• **What is needed**
Copy each line in the data below that contains the word "agent".

• **Dataset**

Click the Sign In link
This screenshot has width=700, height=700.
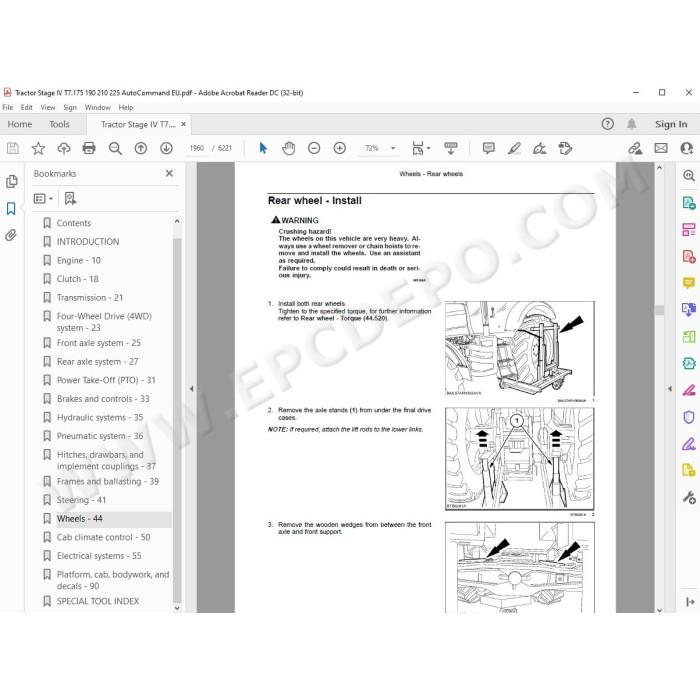[x=671, y=125]
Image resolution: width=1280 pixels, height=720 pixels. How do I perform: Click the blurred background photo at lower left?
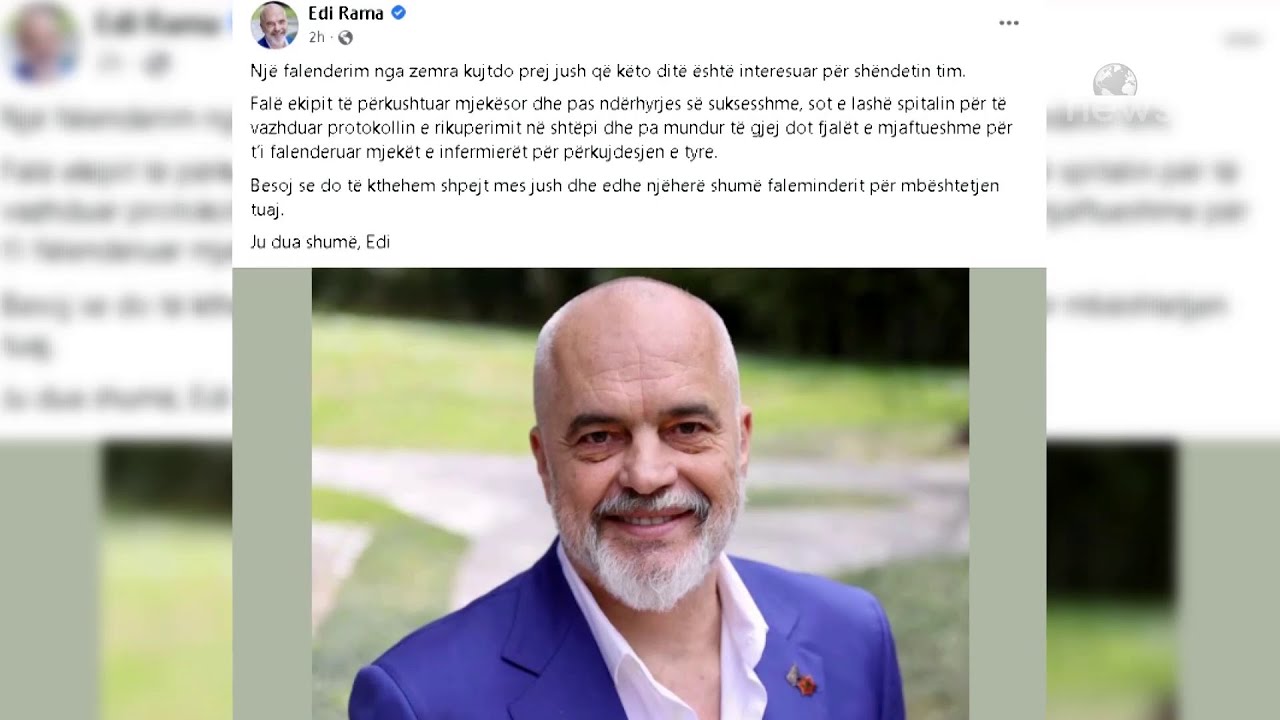[166, 580]
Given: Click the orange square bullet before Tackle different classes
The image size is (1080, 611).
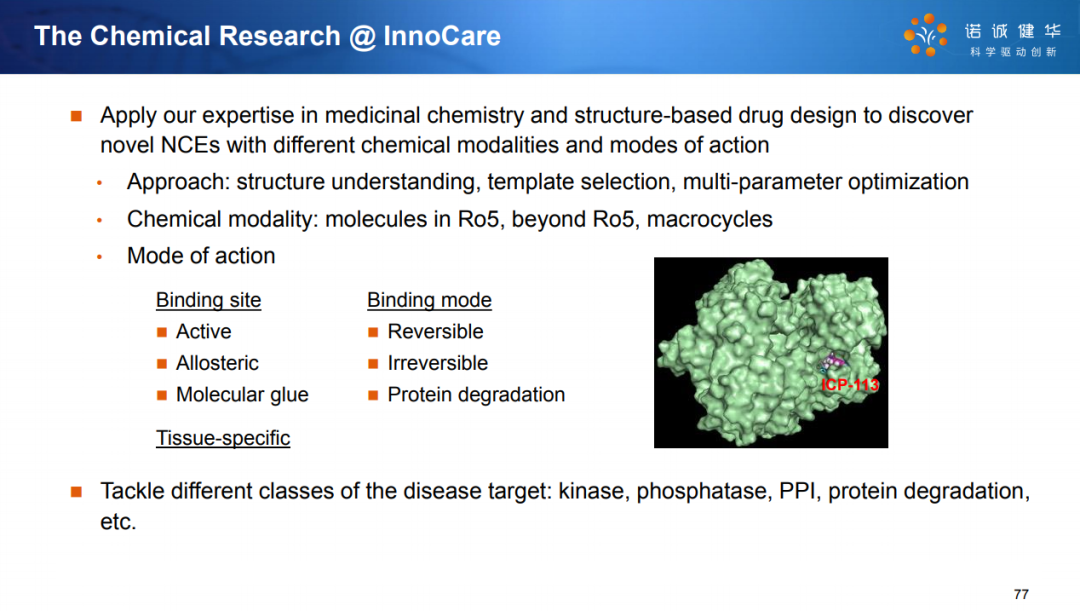Looking at the screenshot, I should click(x=76, y=492).
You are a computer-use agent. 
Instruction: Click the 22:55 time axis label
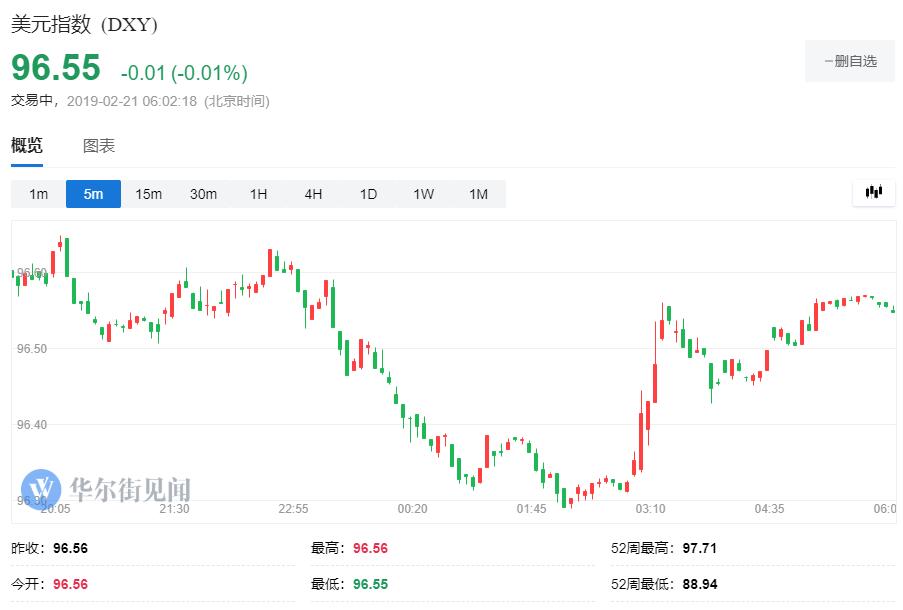pyautogui.click(x=293, y=509)
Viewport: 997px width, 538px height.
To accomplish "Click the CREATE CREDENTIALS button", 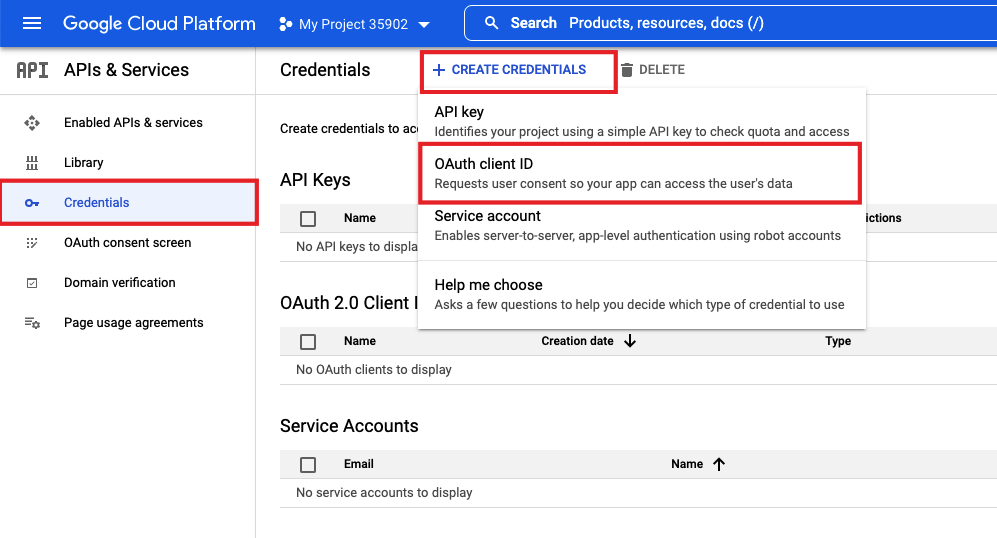I will [509, 70].
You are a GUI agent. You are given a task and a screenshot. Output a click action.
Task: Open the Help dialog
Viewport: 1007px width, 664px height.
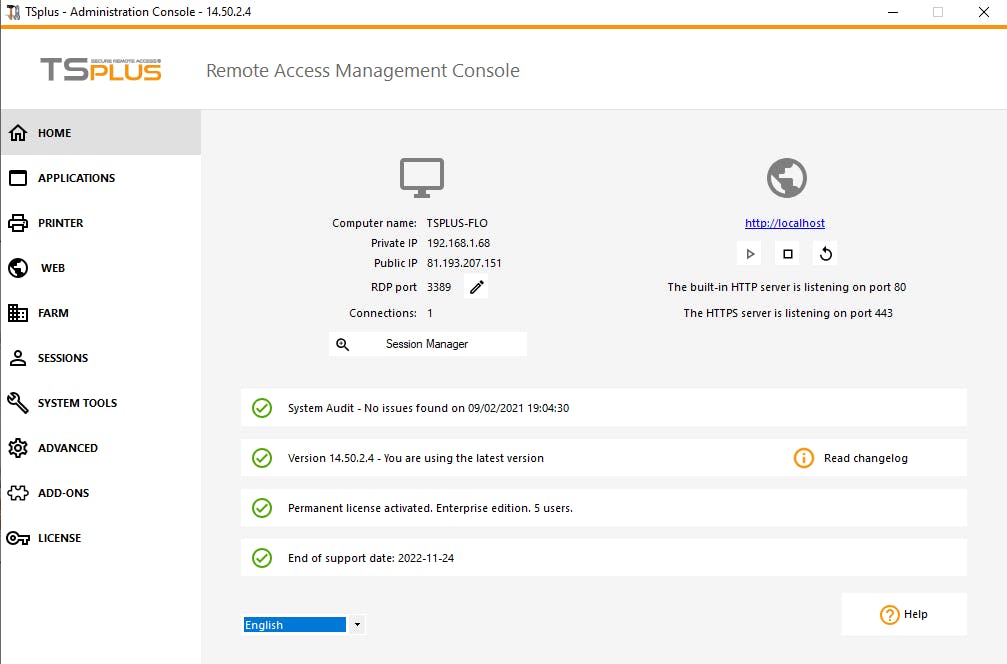click(903, 614)
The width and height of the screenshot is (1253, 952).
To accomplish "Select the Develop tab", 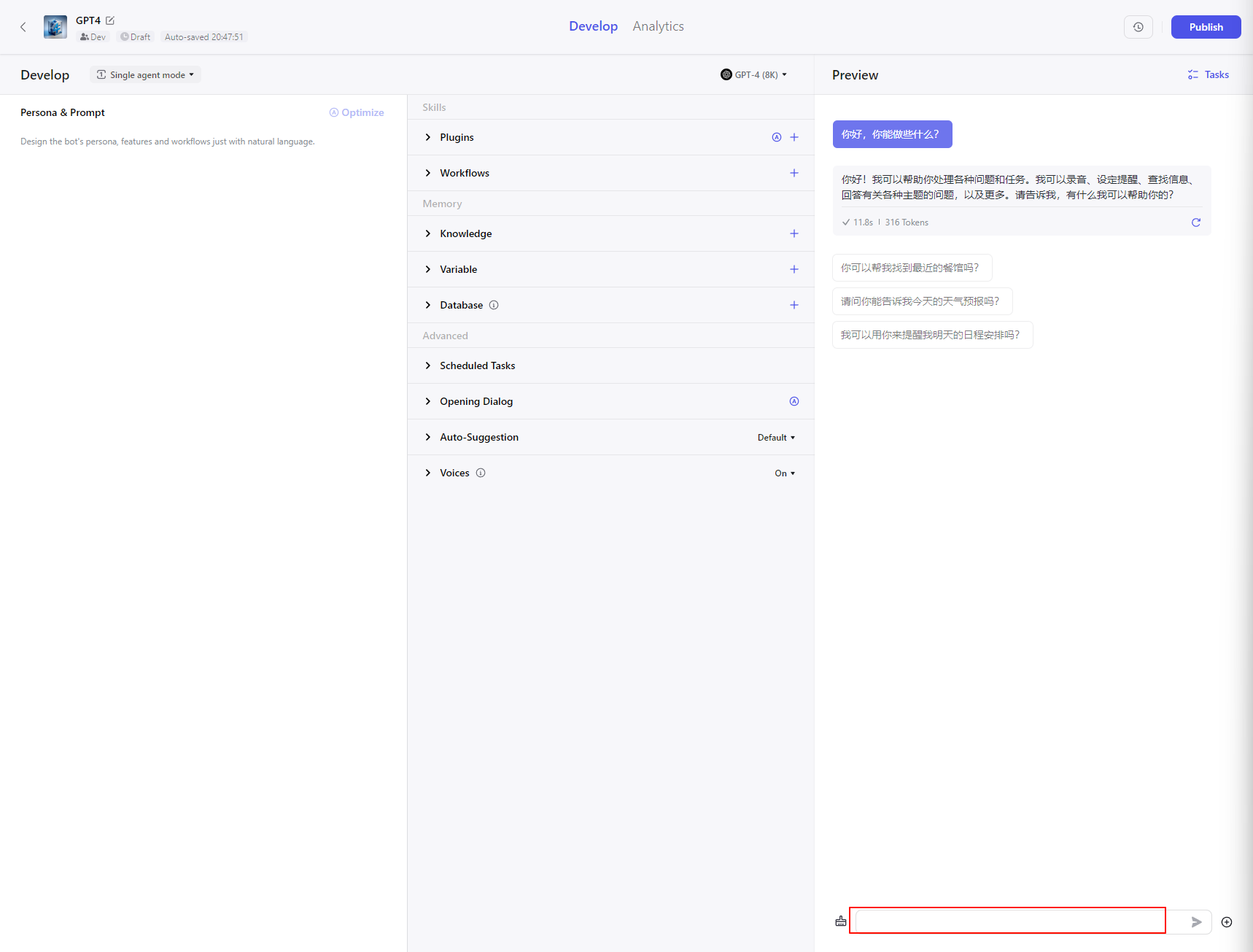I will point(593,26).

• **Task answer**
You are a computer-use agent. 
You are a GUI agent. You are given a task and a screenshot. Output a click action.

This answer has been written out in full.